Microsoft Corporation

All of that sounded great when I first heard it. But many Wall Street analysts never bought into the hoopla. And, as evidenced by the disappointing sales figures for Surface and Windows 8, it seems consumers never really “bought it,” either.

Clearly, Microsoft Corporation (NASDAQ:MSFT)’s desire to reinvent itself is not going as well as the company had hoped. In fact, I’m not holding my breath to see any drastic changes in the foreseeable future. For that matter, neither is the Street.

Aside from the fact that there’s a gross dislike for the company’s management by analysts, proud supporters of Microsoft have begun to lose patience. Microsoft Corporation (NASDAQ:MSFT) is still getting punished because it’s not Apple Inc. (NASDAQ:AAPL), a company whose hardware focus has led to vast growth in the past decade. Fairly or unfairly, that’s reality. Unfortunately, management has fallen prey to this.

While the company has been trying to be what the Street wants it to be, Microsoft Corporation (NASDAQ:MSFT) has made the mistake of taking its eye off what it’s truly good at. Microsoft now wants to be a hardware company, and thinks it can take Apple Inc. (NASDAQ:AAPL) and Samsung head-on.

Unfortunately, the company is making this transition when everyone else has begun to realize that “software is the new hardware.” Even Cisco Systems, Inc. (NASDAQ:CSCO) has begun to shed its hardware dependence, and is now evolving toward software-defined-networking. Just imagine if Microsoft was able to capitalize on its software expertise to get into the networking business.

Microsoft Corporation (NASDAQ:MSFT) would be able to control the operating systems and the data that travel across network enterprises. While Cisco Systems, Inc. (NASDAQ:CSCO) would still remain dominant, Microsoft would be a legitimate threat.

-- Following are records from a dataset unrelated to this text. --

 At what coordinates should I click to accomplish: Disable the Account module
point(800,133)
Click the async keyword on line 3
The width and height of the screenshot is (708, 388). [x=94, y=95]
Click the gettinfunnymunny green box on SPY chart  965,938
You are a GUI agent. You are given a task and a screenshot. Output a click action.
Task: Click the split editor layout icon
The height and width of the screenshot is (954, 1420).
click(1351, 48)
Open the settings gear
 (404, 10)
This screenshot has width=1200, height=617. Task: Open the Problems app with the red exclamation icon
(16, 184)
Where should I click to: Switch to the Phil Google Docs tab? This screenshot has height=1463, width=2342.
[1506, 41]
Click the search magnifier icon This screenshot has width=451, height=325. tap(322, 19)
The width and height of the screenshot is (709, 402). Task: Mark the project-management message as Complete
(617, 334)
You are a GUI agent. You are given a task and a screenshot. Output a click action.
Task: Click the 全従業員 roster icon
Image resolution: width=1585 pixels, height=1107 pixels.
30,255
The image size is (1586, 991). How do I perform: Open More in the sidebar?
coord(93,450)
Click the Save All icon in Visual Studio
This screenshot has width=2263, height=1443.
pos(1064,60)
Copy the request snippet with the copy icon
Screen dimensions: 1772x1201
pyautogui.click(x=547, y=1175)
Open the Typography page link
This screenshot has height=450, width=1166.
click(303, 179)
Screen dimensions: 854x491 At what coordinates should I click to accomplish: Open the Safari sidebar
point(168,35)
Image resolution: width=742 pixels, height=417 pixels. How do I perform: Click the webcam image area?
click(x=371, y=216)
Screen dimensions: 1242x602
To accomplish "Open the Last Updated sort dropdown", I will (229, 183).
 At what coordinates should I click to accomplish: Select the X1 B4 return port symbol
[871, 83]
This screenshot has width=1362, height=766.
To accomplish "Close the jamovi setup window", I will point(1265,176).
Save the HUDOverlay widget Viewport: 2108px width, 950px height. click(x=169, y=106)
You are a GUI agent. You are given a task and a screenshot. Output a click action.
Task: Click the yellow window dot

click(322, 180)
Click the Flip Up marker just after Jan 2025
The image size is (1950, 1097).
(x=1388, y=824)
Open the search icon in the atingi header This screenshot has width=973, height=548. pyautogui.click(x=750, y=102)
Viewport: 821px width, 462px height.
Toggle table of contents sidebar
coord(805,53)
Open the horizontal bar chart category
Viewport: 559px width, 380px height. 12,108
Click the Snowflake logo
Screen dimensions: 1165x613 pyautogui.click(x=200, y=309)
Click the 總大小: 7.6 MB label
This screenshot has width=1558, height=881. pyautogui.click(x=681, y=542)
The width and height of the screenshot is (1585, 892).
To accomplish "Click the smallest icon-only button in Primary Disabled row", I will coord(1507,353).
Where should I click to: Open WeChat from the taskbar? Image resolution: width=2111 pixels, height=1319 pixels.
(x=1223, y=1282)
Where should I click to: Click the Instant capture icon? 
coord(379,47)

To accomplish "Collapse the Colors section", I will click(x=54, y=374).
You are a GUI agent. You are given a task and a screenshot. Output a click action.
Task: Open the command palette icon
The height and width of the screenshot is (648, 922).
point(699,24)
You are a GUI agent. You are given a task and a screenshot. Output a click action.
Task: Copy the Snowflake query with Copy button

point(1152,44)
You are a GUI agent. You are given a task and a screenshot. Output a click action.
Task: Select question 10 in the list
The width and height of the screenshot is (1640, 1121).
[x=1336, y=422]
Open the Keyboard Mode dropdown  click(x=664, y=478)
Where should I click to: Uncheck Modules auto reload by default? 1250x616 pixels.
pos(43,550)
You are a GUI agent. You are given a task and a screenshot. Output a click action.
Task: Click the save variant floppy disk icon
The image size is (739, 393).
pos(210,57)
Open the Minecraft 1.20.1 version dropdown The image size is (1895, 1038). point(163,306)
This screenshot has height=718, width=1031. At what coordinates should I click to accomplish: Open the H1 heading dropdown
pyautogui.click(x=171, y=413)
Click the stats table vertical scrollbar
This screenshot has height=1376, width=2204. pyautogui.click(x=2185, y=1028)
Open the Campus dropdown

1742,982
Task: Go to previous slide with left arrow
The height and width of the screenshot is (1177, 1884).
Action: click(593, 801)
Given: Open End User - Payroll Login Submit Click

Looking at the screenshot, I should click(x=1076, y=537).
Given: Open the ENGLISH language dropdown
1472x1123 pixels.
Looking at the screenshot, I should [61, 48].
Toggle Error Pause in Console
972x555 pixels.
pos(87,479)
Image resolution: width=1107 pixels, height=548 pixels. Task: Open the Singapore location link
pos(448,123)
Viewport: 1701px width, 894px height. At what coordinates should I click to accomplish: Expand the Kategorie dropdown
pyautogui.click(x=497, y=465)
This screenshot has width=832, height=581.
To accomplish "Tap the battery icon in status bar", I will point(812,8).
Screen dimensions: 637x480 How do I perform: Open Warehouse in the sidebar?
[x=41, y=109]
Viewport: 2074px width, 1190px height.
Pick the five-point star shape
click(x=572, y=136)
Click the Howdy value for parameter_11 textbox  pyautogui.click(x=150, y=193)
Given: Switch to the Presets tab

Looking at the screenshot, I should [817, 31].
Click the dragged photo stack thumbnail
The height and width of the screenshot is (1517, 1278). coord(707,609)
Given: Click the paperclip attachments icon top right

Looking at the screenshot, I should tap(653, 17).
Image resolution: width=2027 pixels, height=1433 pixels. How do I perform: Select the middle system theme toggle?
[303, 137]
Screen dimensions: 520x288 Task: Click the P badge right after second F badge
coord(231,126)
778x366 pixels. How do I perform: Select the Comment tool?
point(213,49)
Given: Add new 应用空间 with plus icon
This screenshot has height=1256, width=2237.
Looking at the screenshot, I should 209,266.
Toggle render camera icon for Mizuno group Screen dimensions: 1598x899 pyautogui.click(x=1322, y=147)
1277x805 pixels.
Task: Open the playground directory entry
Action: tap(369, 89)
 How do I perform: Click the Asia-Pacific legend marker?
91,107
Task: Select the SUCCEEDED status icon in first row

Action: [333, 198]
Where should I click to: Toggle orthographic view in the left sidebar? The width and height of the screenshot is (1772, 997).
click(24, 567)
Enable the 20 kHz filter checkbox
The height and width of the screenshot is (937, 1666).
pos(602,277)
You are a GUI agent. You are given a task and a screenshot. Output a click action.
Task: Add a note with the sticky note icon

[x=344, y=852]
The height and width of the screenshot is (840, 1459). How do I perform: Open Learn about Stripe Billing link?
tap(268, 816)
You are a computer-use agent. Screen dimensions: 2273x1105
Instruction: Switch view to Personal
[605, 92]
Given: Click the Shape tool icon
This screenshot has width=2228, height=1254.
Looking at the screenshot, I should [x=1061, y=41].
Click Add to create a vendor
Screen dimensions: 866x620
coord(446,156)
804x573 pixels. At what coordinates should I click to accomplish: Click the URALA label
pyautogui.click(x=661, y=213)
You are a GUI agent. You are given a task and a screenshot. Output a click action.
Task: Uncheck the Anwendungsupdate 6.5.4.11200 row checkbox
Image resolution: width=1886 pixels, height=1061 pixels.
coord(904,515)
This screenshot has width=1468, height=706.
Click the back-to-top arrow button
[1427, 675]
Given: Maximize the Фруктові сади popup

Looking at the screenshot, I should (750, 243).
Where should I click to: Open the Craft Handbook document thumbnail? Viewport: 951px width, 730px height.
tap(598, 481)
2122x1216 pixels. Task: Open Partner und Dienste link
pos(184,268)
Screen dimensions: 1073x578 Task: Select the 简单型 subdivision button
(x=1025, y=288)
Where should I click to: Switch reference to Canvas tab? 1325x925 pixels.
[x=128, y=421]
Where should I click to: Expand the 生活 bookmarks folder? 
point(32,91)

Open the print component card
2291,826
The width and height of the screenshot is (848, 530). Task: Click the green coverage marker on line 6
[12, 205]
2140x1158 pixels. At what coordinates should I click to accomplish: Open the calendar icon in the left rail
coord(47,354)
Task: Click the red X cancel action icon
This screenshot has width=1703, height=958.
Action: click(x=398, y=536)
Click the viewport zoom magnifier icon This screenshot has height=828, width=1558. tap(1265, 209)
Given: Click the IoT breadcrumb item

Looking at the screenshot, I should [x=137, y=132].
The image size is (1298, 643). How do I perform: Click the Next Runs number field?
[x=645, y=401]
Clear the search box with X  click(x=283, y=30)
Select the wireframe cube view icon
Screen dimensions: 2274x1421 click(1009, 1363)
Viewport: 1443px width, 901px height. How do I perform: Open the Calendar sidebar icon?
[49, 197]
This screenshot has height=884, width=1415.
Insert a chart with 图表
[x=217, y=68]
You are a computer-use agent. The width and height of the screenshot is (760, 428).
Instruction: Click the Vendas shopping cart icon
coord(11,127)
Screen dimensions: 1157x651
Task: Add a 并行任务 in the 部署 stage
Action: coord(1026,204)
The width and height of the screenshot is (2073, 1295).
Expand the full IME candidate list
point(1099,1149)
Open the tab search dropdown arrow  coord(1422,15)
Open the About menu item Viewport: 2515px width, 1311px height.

All Microsoft would have to do is pick-off one of Cisco’s chief rivals. F5 Networks, Inc. (NASDAQ:FFIV) or Juniper Networks, Inc. (NYSE:JNPR), which has been trying to sell off some assets and is led by a former Microsoft executive, might be great targets. Microsoft has already had some success in virtulalization, and we see its main rival in the space, VMware, Inc. (NYSE:VMW), making its own moves into software-defined networking.